At Monday’s House State Government Committee, the Jefferson County Republican lawmaker criticized the governor’s reluctance to share information with the press or the public related to decisions his administration has made in response to the pandemic. Dush wants more transparency surrounding the number of COVID-19 patients who have recovered and the waiver application process related to the governor’s order to close businesses.
“More and more I go back to the German Democratic Nationalist Socialist Party, the Nazi party. I go to the Union of Soviet Socialist Republics, the USSR,” Dush said. “This is a socialist playbook.”
Rep. Kevin Boyle, the ranking Democrat on the committee, immediately interrupted him, calling on committee Chairman Garth Everett to cut Dush off.
“Chairman , this is outrageous,” said Boyle of Philadelphia. “Stop it with these Nazi references. It’s offensive and wrong. Stop it.”
Dush responded, “It’s a statement of history. It’s history. It’s history.”
Everett directed Dush to stay focused on the bill that the committee eventually approved that requires the administration to post online its decisions on business waiver requests.
“When you start hiding stuff from the public, when you start hiding things from the press and not allowing it to come out, there is a genuine reason for concern,” Dush said. “This is a socialist playbook and I have to say it’s important for people of this state to start having access to this information rather than having it pulled off to the side and hidden for an agenda.”
Wolf spokeswoman Lindsay Kensinger responded to the statement urging more cooperation from lawmakers.
“In the last few days, House Republicans have shared fake reopening plans online and a rank and file member has compared the Administration to Nazis while Republican members have spent time moving legislation to reopen zoos during a global pandemic and rallied with activists who have made threats against the governor,” she said. “We badly need partners in the Legislature who will take the challenge before them seriously instead of using it to divide the commonwealth.”
Dush later apologized later on the House floor for the comment but that wasn’t soon enough for a coalition of Jewish-affiliated organizations across the state that condemned the representative’s invocation of the Nazi party in talking about the governor’s COVID-19 response.
“While we appreciate that Representative Dush did issue an apology on the House floor several hours later, we are deeply disappointed that he did not immediately retract his comments when the vice-chair of the committee requested that he do so, and that in his floor remarks he did not directly acknowledge what he had said and why it was wrong,” according to a coalition statement. “We are grateful for the House members who recognize that even in — especially in — heated political debate, this rhetoric is unacceptable. We fervently hope we will never hear such thoughtless language used by a Pennsylvania leader again.”

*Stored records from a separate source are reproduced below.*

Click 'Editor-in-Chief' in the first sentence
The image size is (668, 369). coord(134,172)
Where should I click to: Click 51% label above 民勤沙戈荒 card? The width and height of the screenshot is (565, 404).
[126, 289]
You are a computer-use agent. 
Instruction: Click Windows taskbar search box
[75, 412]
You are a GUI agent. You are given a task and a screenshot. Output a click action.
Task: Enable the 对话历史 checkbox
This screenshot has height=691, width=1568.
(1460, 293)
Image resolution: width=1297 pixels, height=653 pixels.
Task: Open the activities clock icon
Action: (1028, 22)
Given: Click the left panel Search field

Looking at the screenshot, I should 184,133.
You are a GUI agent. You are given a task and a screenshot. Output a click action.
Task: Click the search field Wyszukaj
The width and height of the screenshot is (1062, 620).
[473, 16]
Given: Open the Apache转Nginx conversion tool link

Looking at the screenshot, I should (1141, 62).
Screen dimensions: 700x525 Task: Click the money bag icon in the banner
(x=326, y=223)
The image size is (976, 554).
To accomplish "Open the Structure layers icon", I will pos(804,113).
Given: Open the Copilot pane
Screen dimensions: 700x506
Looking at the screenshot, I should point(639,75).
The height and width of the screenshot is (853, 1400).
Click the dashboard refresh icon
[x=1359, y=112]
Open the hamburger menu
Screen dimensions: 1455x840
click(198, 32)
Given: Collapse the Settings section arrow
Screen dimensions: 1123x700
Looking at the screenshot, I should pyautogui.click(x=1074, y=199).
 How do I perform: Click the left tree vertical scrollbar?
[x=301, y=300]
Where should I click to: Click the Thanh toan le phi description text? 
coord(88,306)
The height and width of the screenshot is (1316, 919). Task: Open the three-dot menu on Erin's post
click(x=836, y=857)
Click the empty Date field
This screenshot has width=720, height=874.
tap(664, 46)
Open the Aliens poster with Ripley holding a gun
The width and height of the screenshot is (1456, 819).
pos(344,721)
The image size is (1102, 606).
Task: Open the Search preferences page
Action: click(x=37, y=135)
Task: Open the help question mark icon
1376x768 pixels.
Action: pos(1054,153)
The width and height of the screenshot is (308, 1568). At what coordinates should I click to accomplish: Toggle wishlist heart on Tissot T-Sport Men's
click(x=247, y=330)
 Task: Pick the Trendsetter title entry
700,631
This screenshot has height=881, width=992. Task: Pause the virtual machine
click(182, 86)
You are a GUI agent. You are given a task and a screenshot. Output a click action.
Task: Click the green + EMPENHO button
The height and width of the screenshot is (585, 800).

The governor as well as other administration officials have refuted claims they are withholding information although several of their departments say they are closed and are not processing requests filed under the state’s Right-to-Know Law.
About the patient recovery data, Health Secretary Dr. Rachel Levine has said hospitals don’t report information to the state when coronavirus patients are discharged.
As for the business waiver program, Wolf has declined to publicly provide a complete list of businesses that received waivers. He also has said it would be premature to release information regarding the decision-making process behind whether or not a business was granted an exemption to the closure order until all the waivers were processed.
Meanwhile, a state Senate committee issued a subpoenato the Wolf Administration demanding information about the waiver program be provided to it by May 8.
This step was taken on Thursday after finding the administration’s responses lacking to questions posed during a legislative hearing. Lawmakers sought to find clarity behind the methodology used to determine a “life sustaining” business that was exempt from the governor’s closure order.
State Auditor General Eugene DePasquale has agreed to perform an audit of the waiver program, which Wolf has said he welcomed.
More than 40,000 companies applied for waivers to reopen their doors. The waiver application period ended early this month.
About one-third of those who applied for waivers were denied, Wolf said in a conference call with news media on Thursday
“We actually did this in a way that was meant to be fair and honest,” Wolf said Thursday.
“Were some mistakes made? Maybe,” Wolf said. “And if they were, the folks in Pennsylvania have a right to know that.”
*This post was updated to include a statement from the governor’s spokeswoman and to include the statement from coalition of Jewish-affiliated organizations.